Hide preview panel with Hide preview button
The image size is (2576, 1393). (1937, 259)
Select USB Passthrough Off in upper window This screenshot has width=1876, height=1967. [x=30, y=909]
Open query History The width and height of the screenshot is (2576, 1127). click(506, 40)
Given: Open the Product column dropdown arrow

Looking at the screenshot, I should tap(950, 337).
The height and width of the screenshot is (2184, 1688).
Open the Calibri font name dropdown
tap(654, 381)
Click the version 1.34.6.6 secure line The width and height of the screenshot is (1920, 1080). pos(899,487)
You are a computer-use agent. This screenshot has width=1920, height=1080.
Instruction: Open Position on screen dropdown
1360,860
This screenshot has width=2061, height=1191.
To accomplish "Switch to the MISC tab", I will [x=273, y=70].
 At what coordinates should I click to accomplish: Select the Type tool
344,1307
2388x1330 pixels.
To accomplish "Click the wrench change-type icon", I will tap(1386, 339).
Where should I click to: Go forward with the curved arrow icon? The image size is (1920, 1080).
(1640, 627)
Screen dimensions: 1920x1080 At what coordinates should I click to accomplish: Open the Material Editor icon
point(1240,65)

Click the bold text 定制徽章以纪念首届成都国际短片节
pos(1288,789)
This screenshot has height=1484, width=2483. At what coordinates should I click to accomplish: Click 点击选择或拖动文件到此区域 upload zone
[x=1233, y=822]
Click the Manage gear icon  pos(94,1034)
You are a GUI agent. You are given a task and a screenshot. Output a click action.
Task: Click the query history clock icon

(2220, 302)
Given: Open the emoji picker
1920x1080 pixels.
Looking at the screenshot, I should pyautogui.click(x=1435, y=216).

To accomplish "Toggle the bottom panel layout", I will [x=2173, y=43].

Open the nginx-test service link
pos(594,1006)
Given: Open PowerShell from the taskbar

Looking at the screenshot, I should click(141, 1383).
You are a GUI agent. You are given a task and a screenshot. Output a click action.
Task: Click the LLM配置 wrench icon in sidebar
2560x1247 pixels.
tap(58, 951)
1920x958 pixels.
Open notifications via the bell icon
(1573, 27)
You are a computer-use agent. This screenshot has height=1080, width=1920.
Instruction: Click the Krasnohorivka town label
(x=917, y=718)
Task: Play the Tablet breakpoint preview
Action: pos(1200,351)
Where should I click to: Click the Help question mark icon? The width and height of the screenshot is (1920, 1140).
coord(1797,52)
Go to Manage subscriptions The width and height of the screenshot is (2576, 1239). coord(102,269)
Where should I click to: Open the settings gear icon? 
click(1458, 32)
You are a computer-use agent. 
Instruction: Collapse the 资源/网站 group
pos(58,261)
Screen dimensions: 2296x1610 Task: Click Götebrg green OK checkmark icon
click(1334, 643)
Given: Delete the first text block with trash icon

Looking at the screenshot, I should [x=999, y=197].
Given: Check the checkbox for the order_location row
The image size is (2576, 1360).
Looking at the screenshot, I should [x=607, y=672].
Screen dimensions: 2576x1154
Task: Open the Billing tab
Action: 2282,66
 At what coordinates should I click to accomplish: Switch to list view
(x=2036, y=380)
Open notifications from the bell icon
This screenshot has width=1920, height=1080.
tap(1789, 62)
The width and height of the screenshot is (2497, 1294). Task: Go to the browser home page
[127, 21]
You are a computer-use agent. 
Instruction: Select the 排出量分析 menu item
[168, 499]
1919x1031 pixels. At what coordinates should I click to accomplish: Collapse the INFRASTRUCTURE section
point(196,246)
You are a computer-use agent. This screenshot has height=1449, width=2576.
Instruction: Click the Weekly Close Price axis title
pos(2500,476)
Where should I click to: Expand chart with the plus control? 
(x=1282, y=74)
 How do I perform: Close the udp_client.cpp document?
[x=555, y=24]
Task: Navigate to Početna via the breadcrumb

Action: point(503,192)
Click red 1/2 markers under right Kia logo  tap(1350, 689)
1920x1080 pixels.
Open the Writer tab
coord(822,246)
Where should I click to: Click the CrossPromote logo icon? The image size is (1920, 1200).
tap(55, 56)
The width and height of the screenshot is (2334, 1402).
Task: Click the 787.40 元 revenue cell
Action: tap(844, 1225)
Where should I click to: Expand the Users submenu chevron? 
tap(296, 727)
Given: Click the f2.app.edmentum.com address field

PROBLEM REQUIREMENTS:
Write only the number of lines in the data above that include "will".

ANSWER TO THE EXERCISE:
3